Both a precursor and a mature population of dendritic cells can bind HIV. However, only the mature population that expresses CD80 can pass infection to unstimulated CD4+ T cells.

Abstract

Abstract Dendritic cells (DC) are the principle APC involved in primary immune responses; their major function is to obtain Ag in tissues, migrate to lymphoid organs, and activate T cells. DC are also the first immune cells to arrive at sites of inflammation on mucous membranes, the major site of sexual transmission of HIV. We have demonstrated previously that three populations of cells that can develop a dendritic morphology are present in peripheral blood.
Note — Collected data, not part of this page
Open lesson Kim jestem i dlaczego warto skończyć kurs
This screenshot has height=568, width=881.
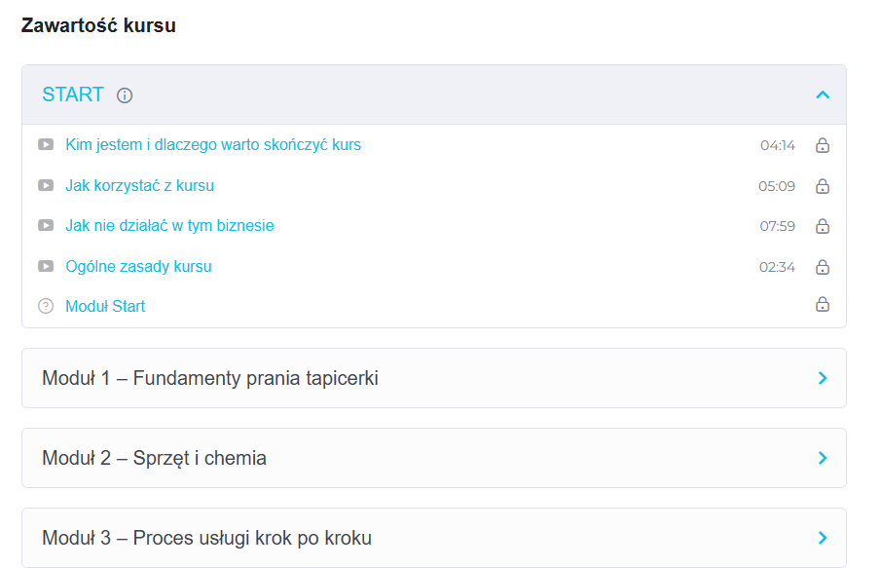(213, 144)

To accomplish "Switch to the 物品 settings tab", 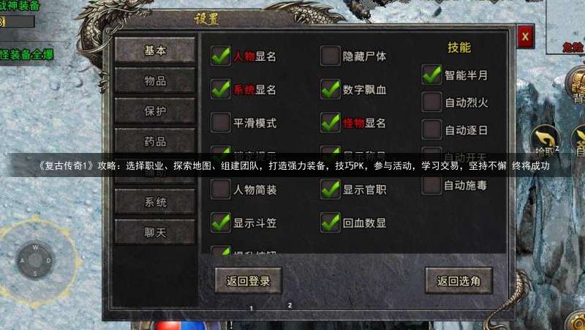I will [155, 80].
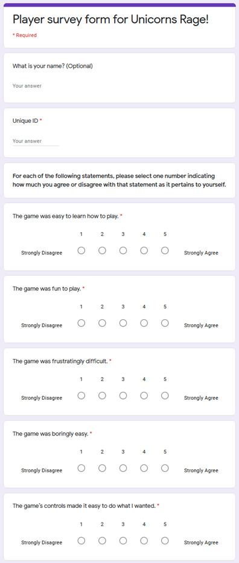Select 3 for easy to learn statement
The image size is (239, 563).
pyautogui.click(x=123, y=250)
Two of these populations can express CD83, a marker of DC, and appear to be at different stages of maturation: 1) a precursor population and 2) a mature immunostimulatory DC. Precursor-derived DC express high levels of CD86 (B7-2) and HLA-DR but no CD80 (B7-1), whereas mature DC have high levels of expression of all three markers. Mature DC in peripheral blood bind HIV to their surface and induce infection when added to autologous CD4+ T cells in the absence of added stimuli, such as mitogens. These mature DC, when isolated directly from peripheral blood, appear to be conjugated to T cells, and these conjugates are infected easily and productively with HIV. These findings suggest a role for DC in early HIV infection in which they bind virus and interact with T cells locally or after migrating to a lymphoid organ, thus establishing a productive infection. Furthermore, they likely play a role in the propagation of HIV infection by activating T cells in the presence of HIV, which leads to viral replication and immune cell destruction.